* Set problem 1 *
Which idioms does the negotiation idioms article list under its "Idioms that can be used" headings?
* Set problem 2 *
How would you render this sentence from the negotiation idioms article in Spanish: "Idioms add variety and color to speech or writing and make statements more memorable."
* Set problem 3 *
Set down the passage of the negotiation idioms article that begins at the words "5 key stages" and stops after "from each party.", character for character.

* Quoted text *

Robert Mckenzie, Senior Business Analyst at EPAM, talks about key stages in the negotiation process and shares idioms most widely used in a business context that allow you to fully understand what the customer is talking about.

Robert Mckenzie, Senior Business Analyst


According to Cambridge dictionary, an idiom is: "A group of words in a fixed order that has a particular meaning that is different from the meanings of each word on its own."

Idioms are used in everyday life and in a business context to emphasize a point of view, belief, the importance of something, and general alignment on specific tasks. Idioms add variety and color to speech or writing and make statements more memorable.

5 key stages in the negotiation process

There are five common stages that most effective negotiations follow to achieve a successful outcome. I have put together a brief overview of each stage with some idioms that can be used.

1. Prepare for negotiation

If you want to prepare the ground, get everyone on the same page and get the ball rolling for negotiations, you must send out an agenda with the goals of the negotiation meeting well in advance, ask for feedback on the agenda and update it if required.

  • Collect all relevant information for the negotiation after elicitation with stakeholders and concerns from each party.

  • Get another BA to take notes not to miss any points and record the session — if necessary, with approval.

  • List the benefits of the best-case scenario and the disadvantages of the worst.

  • Highlight the AS-IS scenario and create the TO-BE scenario based on the best outcome for both parties.

  • Set clear objectives, comparing stakeholder concerns, then summarize where we are and try to find a mutually beneficial agreement.

Idioms that can be used:

  • Prepare the ground

When you prepare the ground, you try to make it easier for a future event or action to happen or be accepted.

Example: "The business analyst prepared the ground for negotiations."

  • On the same page

When someone is on the same page, they have the same information and are thinking the same way about it.

Example: "During the negotiations, the product manager and SME were on the same page."

  • Get the ball rolling

When someone says, "let’s get the ball rolling," they are letting the people at the meeting know that we will start talking about the main points of the negotiations.

Example: "Ok, enough small talk, let's get the ball rolling."

2. Open the negotiations

If you play your cards right and are above board before getting down to the nitty gritty, you will be able to set the tone and open the negotiations successfully.

  • Ensure that your opening statement sets the tone for the rest of the meeting. Be open and sincere.

  • Facilitate the meeting professionally. Allow and encourage everyone to get involved and contribute.

  • This could involve presenting a RACI matrix with key responsibility areas for each stakeholder to focus on, if necessary.

Idioms that can be used:

  • Play your cards right:

If you play your cards right, you do all that is necessary to succeed or to obtain what you want.

Example: "If we play our cards right, we'll get consensus among the group."

  • Above board

If business negotiations are described as above board, they are open, honest, transparent and legal.

Example: "There is no secret agenda — our dealings are above board."

  • Get down to the nitty gritty

When people get down to the nitty gritty, they begin to discuss the most important points or the practical details.

* Raw records *
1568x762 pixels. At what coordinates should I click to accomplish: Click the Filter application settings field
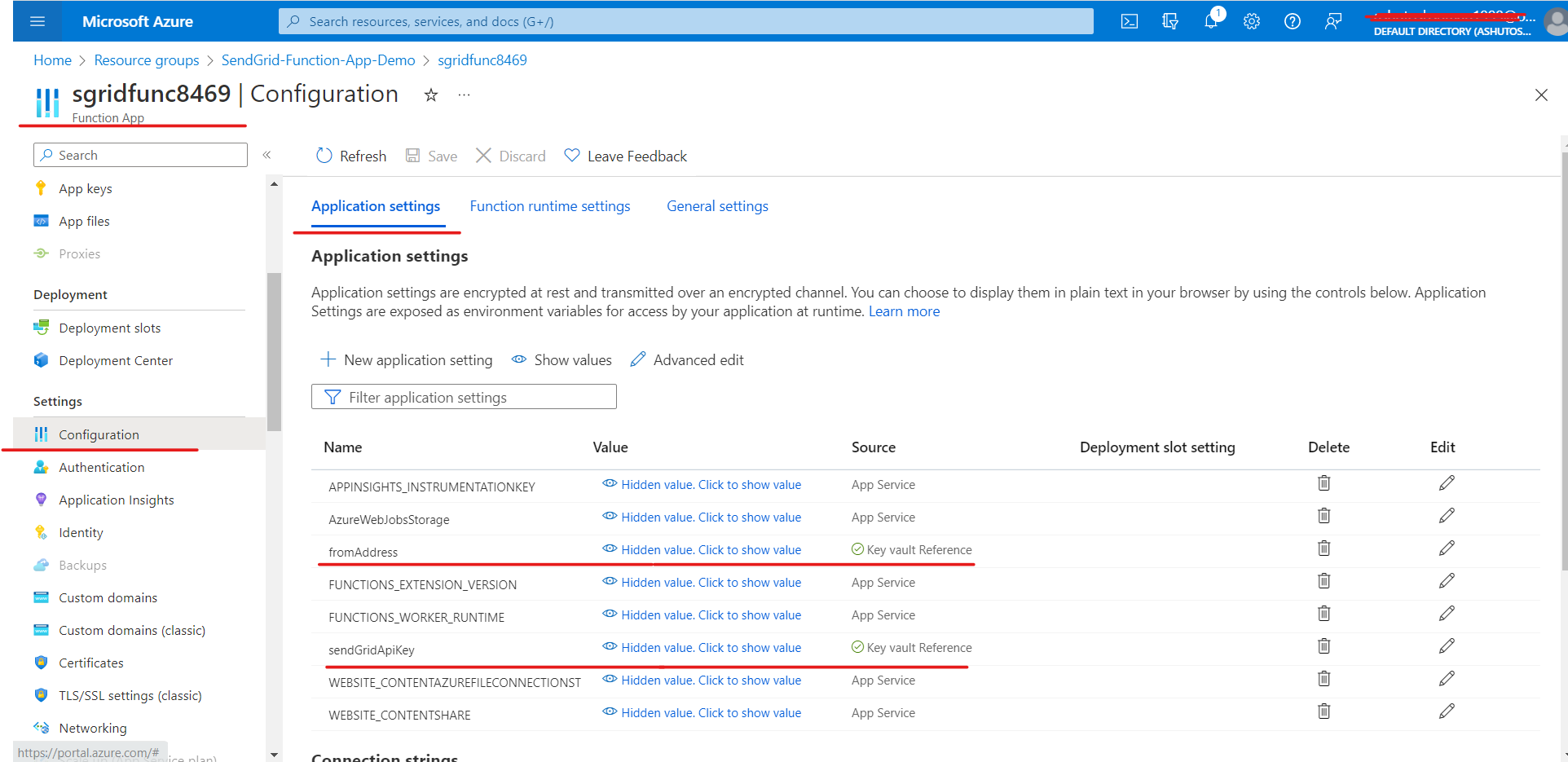pyautogui.click(x=463, y=396)
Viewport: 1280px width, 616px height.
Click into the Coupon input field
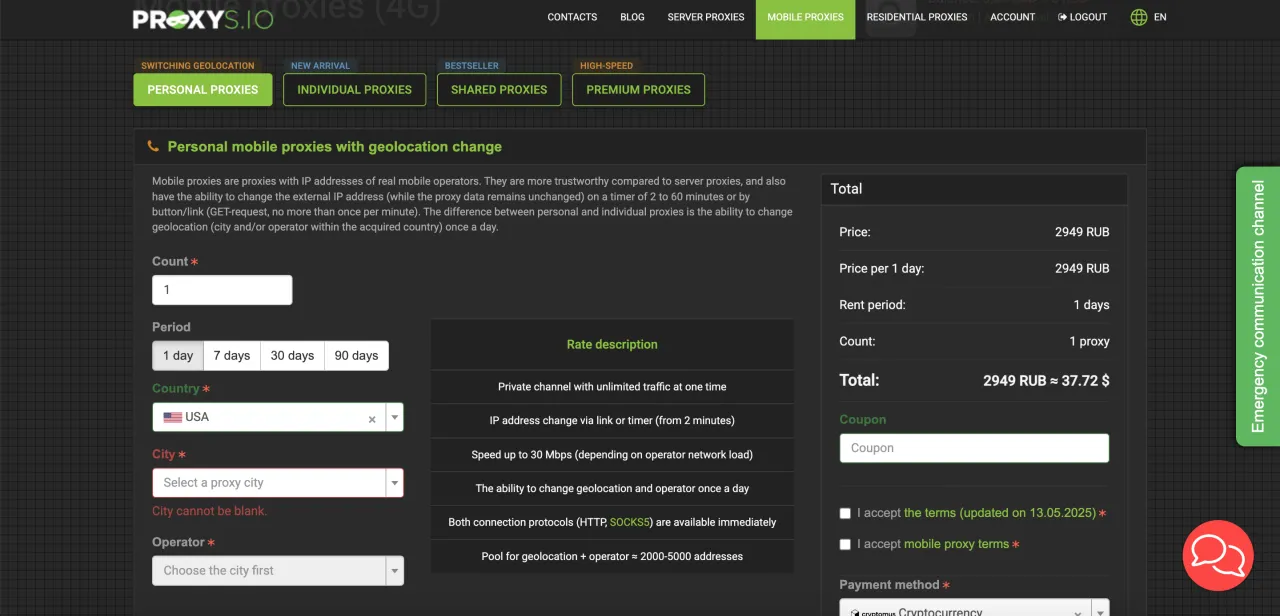click(x=974, y=448)
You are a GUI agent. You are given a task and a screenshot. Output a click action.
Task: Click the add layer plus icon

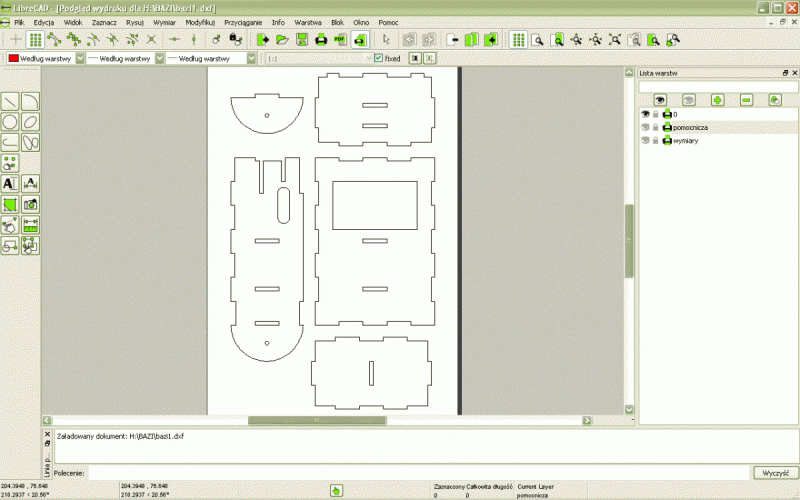pos(717,100)
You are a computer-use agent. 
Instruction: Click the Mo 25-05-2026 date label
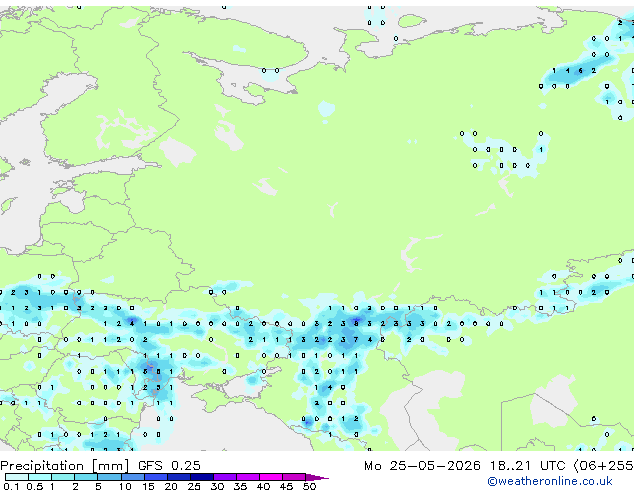tap(423, 466)

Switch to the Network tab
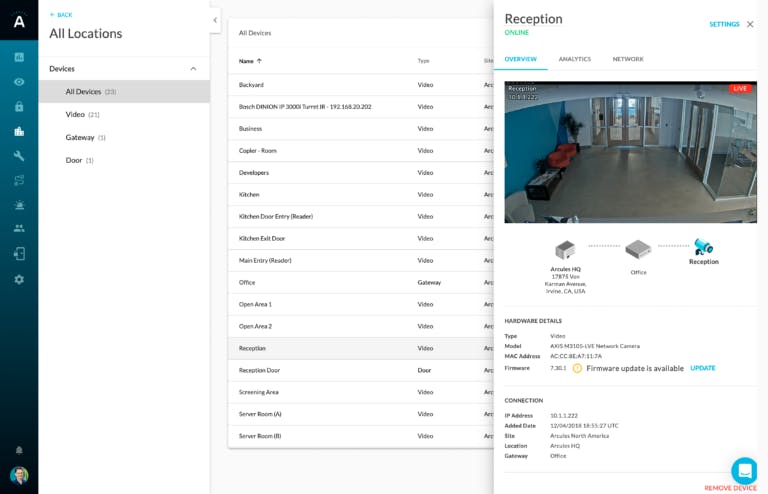[628, 59]
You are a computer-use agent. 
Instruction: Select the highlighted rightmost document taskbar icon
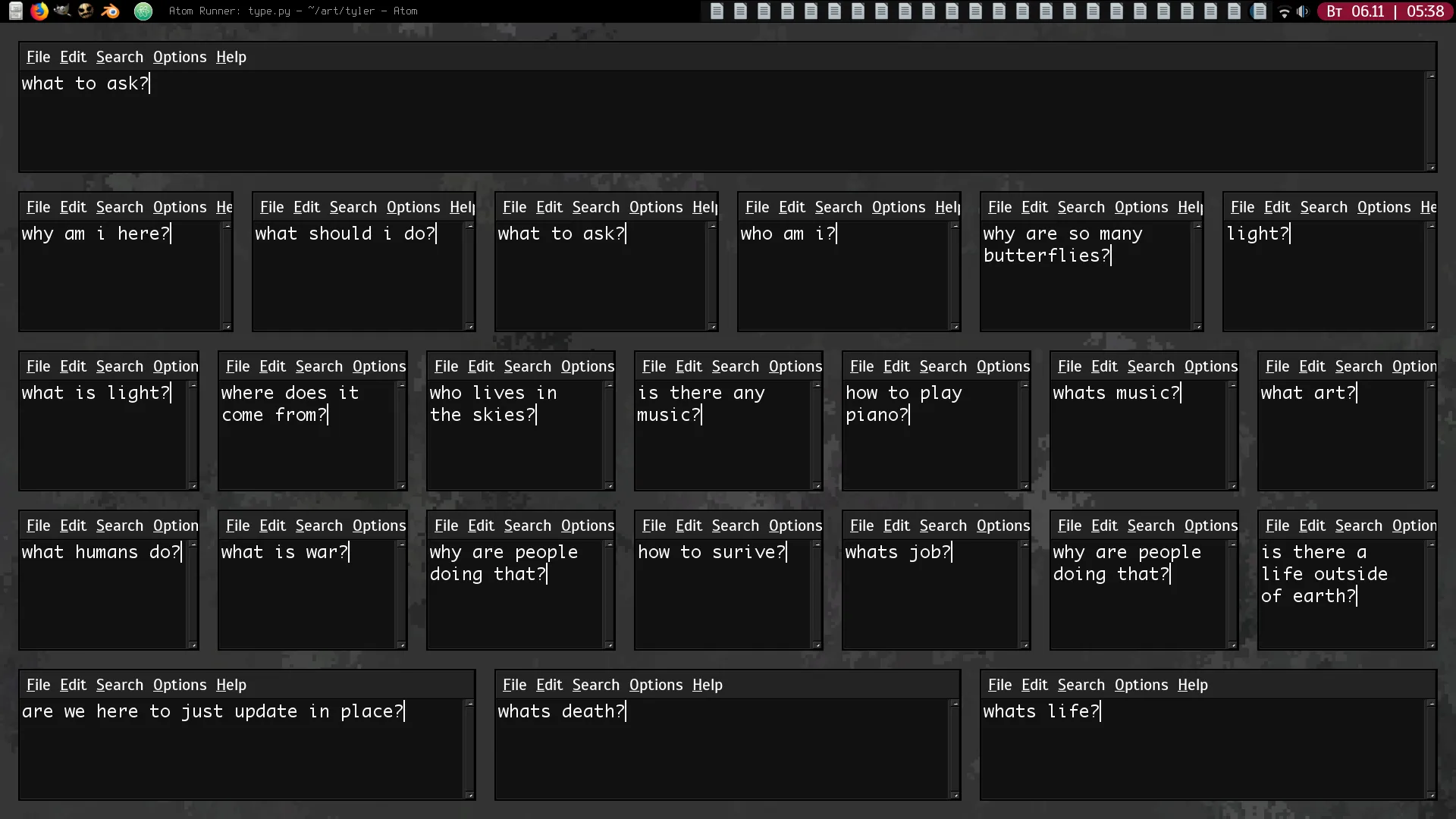click(x=1259, y=11)
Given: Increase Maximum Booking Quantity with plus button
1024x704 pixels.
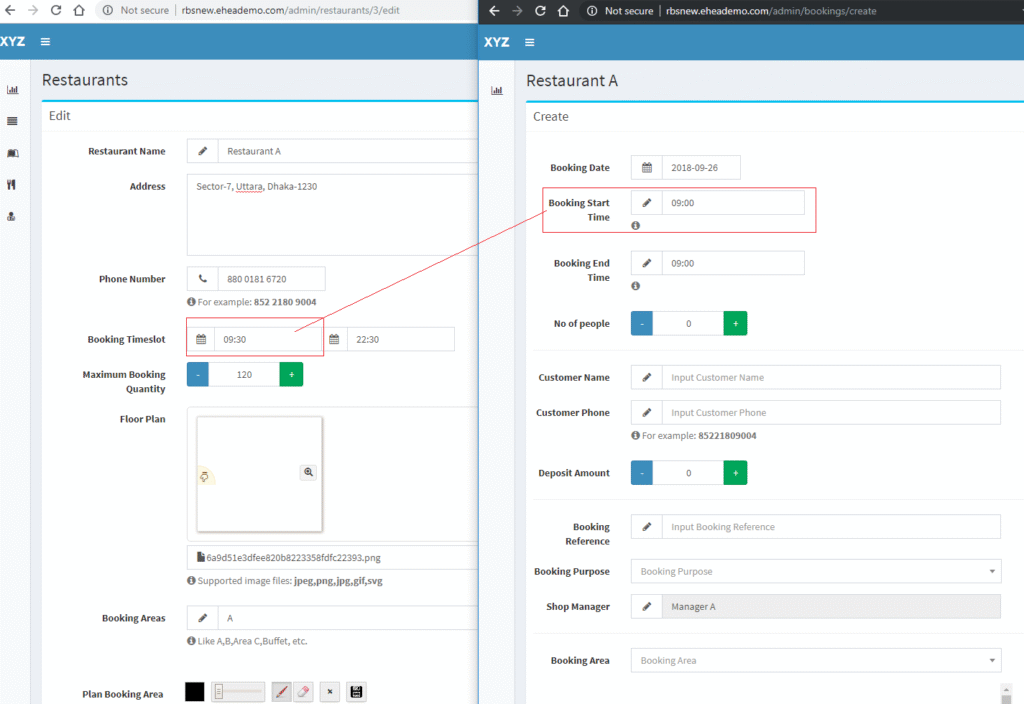Looking at the screenshot, I should (291, 375).
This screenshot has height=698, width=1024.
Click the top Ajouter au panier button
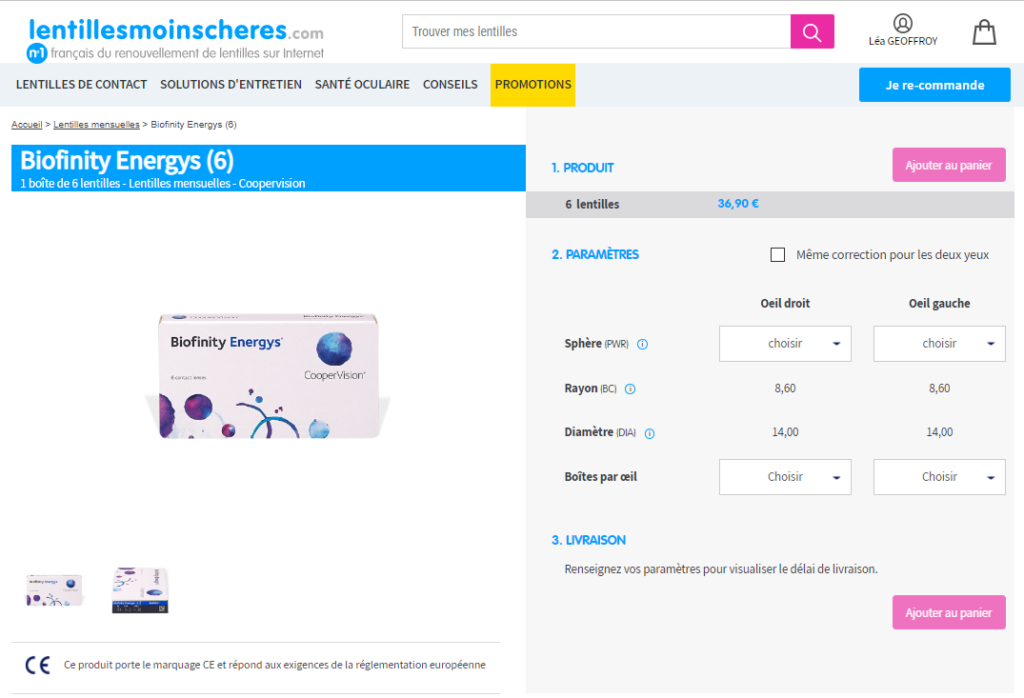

* Full solution 1 *
- Prepare the ground
- On the same page
- Get the ball rolling
- Play your cards right
- Above board
- Get down to the nitty gritty

* Full solution 2 *
Los modismos aportan variedad y color al habla o a la escritura y hacen que las afirmaciones sean más memorables.

* Full solution 3 *
5 key stages in the negotiation process

There are five common stages that most effective negotiations follow to achieve a successful outcome. I have put together a brief overview of each stage with some idioms that can be used.

1. Prepare for negotiation

If you want to prepare the ground, get everyone on the same page and get the ball rolling for negotiations, you must send out an agenda with the goals of the negotiation meeting well in advance, ask for feedback on the agenda and update it if required.

  • Collect all relevant information for the negotiation after elicitation with stakeholders and concerns from each party.